This Stage 1 Registered Report proposes an ambitious programme of research, utilising systematic review in Study 1a to draw together different indices of social connection, and categorise them into three previously proposed domains: structural, functional, and qualitative. Then in Study 1b, it is proposed that an item content analysis will be undertaken on these measurements to categorise them into different sub-domains, and subsequently assess the extent to which there is overlap in content of measures that have been used to measure social connection. Then, in Study 2a the systematic review process will be extended to extract data from studies that have utilised the measurements reviewed in Study 1. In Study 2b, the extracted data will be evaluated using the COSMIN taxonomy to assess measurement properties, and whether measurement invariance has been established between countries and populations studied in subsequent research.

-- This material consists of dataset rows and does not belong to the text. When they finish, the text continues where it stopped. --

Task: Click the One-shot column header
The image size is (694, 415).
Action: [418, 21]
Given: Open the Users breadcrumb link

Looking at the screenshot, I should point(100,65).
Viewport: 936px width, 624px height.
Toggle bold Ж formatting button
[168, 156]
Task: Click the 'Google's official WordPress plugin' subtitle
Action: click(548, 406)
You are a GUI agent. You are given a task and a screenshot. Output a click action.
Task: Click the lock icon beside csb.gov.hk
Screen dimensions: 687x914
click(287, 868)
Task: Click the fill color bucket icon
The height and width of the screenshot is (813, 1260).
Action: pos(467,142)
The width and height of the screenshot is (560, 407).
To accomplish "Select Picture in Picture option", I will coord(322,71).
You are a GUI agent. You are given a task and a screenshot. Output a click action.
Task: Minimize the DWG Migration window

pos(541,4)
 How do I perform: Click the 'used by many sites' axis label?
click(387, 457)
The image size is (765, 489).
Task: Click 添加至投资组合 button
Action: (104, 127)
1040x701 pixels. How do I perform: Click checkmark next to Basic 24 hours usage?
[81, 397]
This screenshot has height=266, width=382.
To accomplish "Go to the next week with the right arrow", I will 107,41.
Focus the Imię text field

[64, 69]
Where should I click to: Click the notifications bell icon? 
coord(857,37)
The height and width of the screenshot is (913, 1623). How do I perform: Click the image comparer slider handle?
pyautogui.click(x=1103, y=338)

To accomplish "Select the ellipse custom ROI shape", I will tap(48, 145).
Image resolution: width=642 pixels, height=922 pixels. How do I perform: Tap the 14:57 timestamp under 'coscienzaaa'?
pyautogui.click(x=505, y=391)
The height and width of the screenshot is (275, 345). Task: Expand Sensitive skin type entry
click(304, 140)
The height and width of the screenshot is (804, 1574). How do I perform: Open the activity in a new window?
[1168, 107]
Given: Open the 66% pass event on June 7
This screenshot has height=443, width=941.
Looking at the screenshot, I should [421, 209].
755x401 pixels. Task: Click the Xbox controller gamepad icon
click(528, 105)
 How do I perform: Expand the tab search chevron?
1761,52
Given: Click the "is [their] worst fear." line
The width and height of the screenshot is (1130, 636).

I thought the Registered Report was really well written and thought out, and it sounds like a really exciting piece of research. This is an extremely ambitious piece of work that I think has the potential to make a major contribution to improving measurement in this area. Although I am not a specialist on social connectedness, my own experience with population-wide data where measures of social connection have been collected highlights this is being a glaring problem that can easily prevent the development of our understanding in a number of directions (e.g. cross-national comparisons, use of poorly validated or invalid measures to draw fragile or biased conclusions).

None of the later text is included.